Short exercise -
Convert everything from the line containing "The width and" down to the end of the rows into a numbered list, leaving out any blank lines.

------------------------------------------------

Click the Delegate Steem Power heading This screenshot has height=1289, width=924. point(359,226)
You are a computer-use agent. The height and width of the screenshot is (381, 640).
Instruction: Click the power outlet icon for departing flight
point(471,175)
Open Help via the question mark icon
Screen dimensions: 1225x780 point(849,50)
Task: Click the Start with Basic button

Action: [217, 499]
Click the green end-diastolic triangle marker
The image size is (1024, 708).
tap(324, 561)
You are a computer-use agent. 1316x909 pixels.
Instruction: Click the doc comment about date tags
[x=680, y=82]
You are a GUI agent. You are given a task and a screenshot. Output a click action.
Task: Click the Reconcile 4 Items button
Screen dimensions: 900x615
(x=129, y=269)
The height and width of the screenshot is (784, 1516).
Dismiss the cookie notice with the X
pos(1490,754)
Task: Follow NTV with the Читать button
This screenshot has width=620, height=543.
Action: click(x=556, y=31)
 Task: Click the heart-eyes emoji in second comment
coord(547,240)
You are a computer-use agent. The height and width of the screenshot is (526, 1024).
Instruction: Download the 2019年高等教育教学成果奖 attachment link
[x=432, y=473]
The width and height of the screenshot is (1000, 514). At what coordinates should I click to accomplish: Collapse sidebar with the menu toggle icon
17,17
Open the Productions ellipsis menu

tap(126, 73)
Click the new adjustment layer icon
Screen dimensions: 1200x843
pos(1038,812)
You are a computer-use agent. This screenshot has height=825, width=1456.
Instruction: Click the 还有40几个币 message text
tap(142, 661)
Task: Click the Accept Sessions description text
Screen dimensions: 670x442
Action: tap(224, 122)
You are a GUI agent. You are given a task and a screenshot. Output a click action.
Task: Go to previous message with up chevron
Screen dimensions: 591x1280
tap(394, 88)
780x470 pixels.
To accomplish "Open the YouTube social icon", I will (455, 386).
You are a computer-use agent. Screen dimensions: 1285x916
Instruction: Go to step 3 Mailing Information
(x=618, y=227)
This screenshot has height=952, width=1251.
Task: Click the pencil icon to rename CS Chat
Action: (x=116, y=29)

------------------------------------------------

Written solution -
1. The width and height of the screenshot is (1000, 514). At what coordinates should I click to accomplish: Collapse sidebar with the menu toggle icon
2. 17,17
3. Open the Productions ellipsis menu
4. tap(126, 73)
5. Click the new adjustment layer icon
6. Screen dimensions: 1200x843
7. pos(1038,812)
8. You are a computer-use agent. This screenshot has height=825, width=1456.
9. Instruction: Click the 还有40几个币 message text
10. tap(142, 661)
11. Task: Click the Accept Sessions description text
12. Screen dimensions: 670x442
13. Action: tap(224, 122)
14. You are a GUI agent. You are given a task and a screenshot. Output a click action.
15. Task: Go to previous message with up chevron
16. Screen dimensions: 591x1280
17. tap(394, 88)
18. 780x470 pixels.
19. To accomplish "Open the YouTube social icon", I will (455, 386).
20. You are a computer-use agent. Screen dimensions: 1285x916
21. Instruction: Go to step 3 Mailing Information
22. (x=618, y=227)
23. This screenshot has height=952, width=1251.
24. Task: Click the pencil icon to rename CS Chat
25. Action: (x=116, y=29)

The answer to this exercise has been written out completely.